Über die erstmalige Verleihung der Stadtrechte gibt es keine exakten Quellen. Die Verfasser der verschiedenen Stadtchroniken gehen jedoch davon aus, dass diese etwa um 1250 herum erfolgt ist. Urkundlich nachweisbar wurde Heiligenhafen 1305 von Graf Gerhard II. auf seinem Schloss in Grube mit dem Lübschen Recht belehnt. Hiernach galten die Heiligenhafener als Bürger und konnten im Gegensatz zu der im Umland wohnenden Bevölkerung nach eigenem Recht richten. Wahrscheinlich war die Urkunde aber nur eine Bestätigung für schon früher verliehene Rechte, denn bei jedem Regierungswechsel musste sich die Stadt das Privileg erneut bestätigen lassen.

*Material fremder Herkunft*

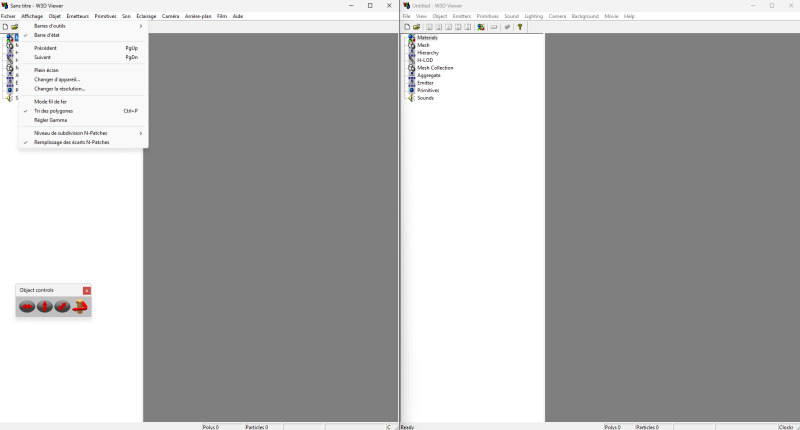Click the vertical arrows Object controls button
Image resolution: width=800 pixels, height=430 pixels.
tap(45, 306)
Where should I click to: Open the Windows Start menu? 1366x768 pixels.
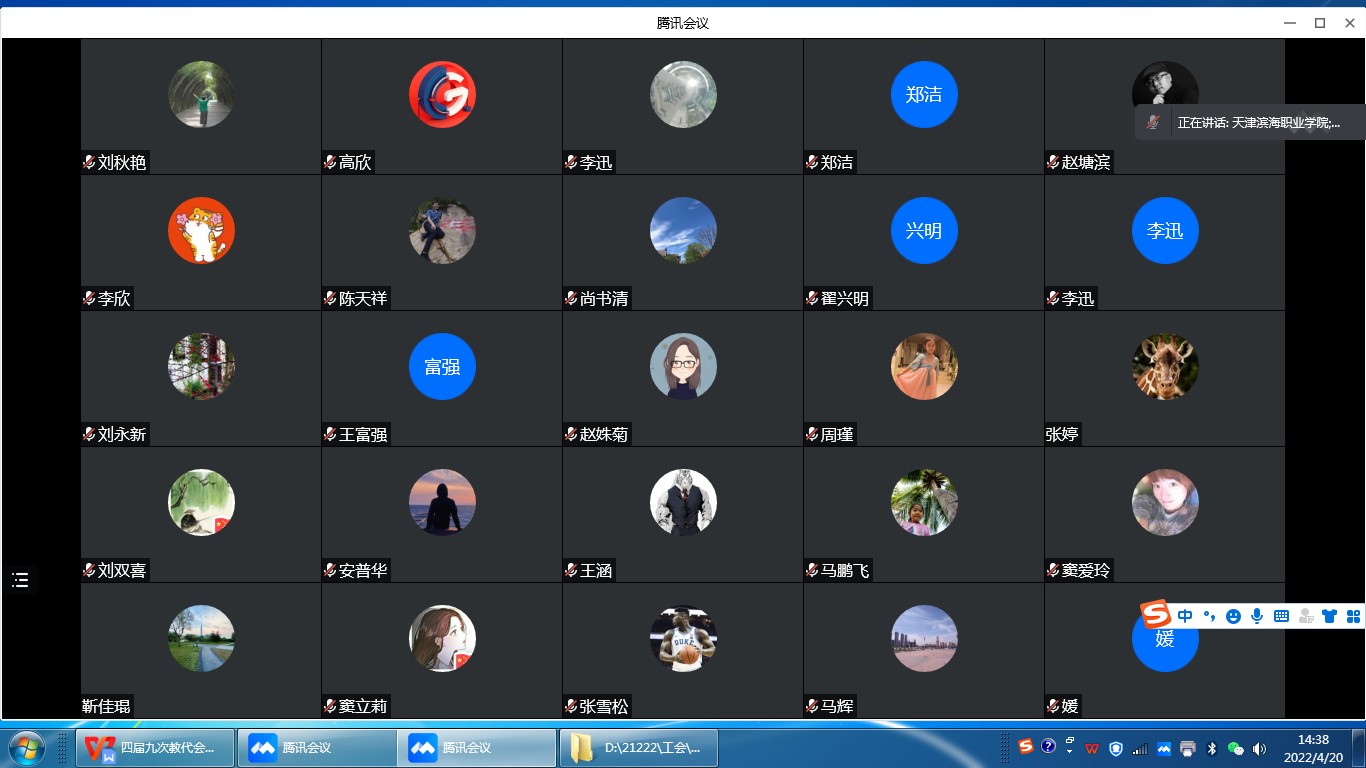click(x=26, y=747)
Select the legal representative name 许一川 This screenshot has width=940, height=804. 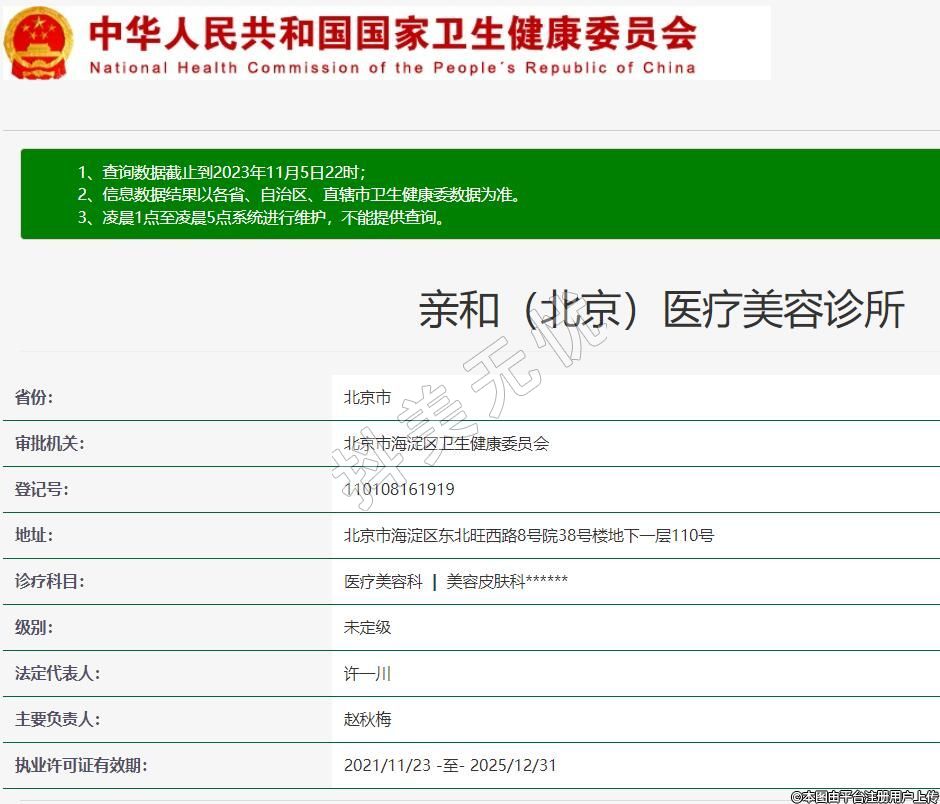point(367,673)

Wichtig waren ebenso die Handelsprivilegien, die der Stadt von ihrem Landesherrn erteilt worden waren. 1325 stellte Graf Johann III. eine Urkunde aus, wonach die Heiligenhafener ihre eigenen Erzeugnisse zollfrei ausführen durften.

Mit diesen Vorrechten versehen, blühte die Stadt auf. Sie wurde Hauptausfuhrhafen des Oldenburger Landes.

Auch heute ist noch viel von der Altstadtromantik zu spüren. Ein Bummel durch die Straßen lohnt sich. Die vielfältigen Geschäfte machen Einkaufen zu einem echten Urlaubsvergnügen.